Dr Spiecker's role might raise other questions.
He acted in secret - and was valued for his unshowy trustworthiness - but his work seems to have overlapped with other "secret peacemakers".
Brendan Duddy, who died recently, was the secret "back channel" contact between the IRA and the British government, from the 1970s to the 1990s.
In Mr Duddy's archive of letters there are references to faxes he exchanged with Dr Spiecker.
There were messages from 1997 exchanged about defusing the violent stand-off over the Orange Order march at Drumcree, with Dr Spiecker putting forward representatives of unionists and republicans for talks, with the offer of hosting negotiations in Germany.
There were also confidential messages to the former Irish prime minister, Albert Reynolds, before a round of peace process negotiations in 1997. Dr Spiecker set out unresolved areas for an IRA ceasefire, such as policing, decommissioning of weapons and prisoner release.

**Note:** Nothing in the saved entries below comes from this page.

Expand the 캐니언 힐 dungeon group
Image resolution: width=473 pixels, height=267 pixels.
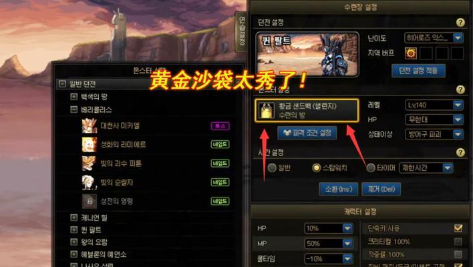pos(73,218)
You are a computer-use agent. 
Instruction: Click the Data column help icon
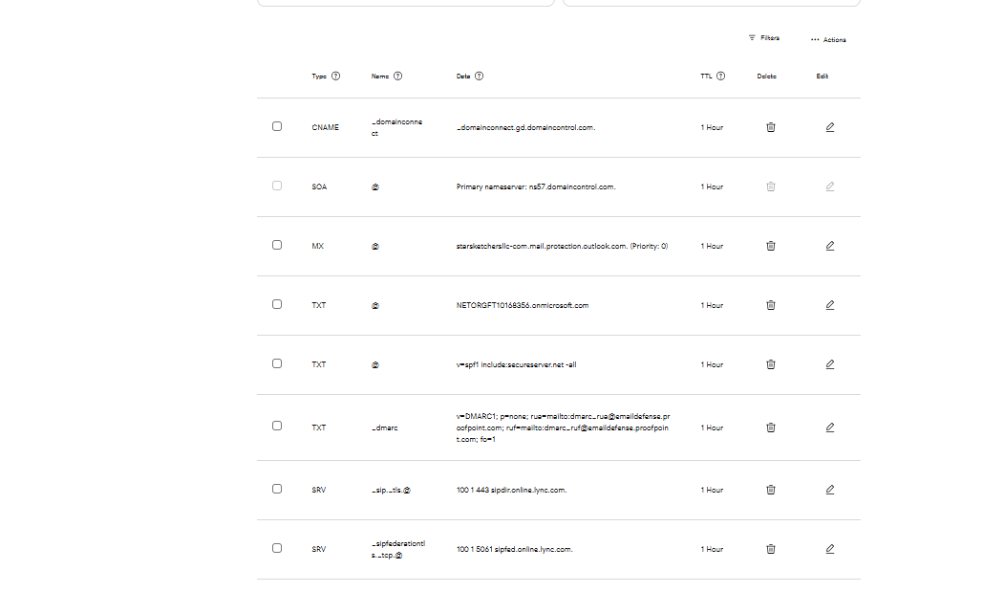pos(480,77)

He seemed to have had access across the landscape of Northern Ireland politics, meeting with unionists Peter Robinson, Jim Molyneaux and Martin Smyth; the SDLP's John Hume and Austin Currie and senior figures from Sinn Fein.
Christmas prayer and truces
How much official support was there in the background for his undertakings? How were his freelance efforts linked to wider negotiations?
His assistants remember a man of deep conviction whose "absolute discretion enabled people and groups to trust him".
They describe his part in Christmas truces.
"Eberhard was often involved in bringing about ceasefires on Christmas Eve.
"He would come to eat with us that day, then we would go to church and the rest of the day was spent on the phone or by his fax machine in communication with various places."
Those "various places" are likely to remain unknown.
This was a lifetime spent getting distrustful opponents to talk to each other, working out of sight to stop the murderous violence.
With his death, more of the secret efforts of this German peacemaker are being revealed.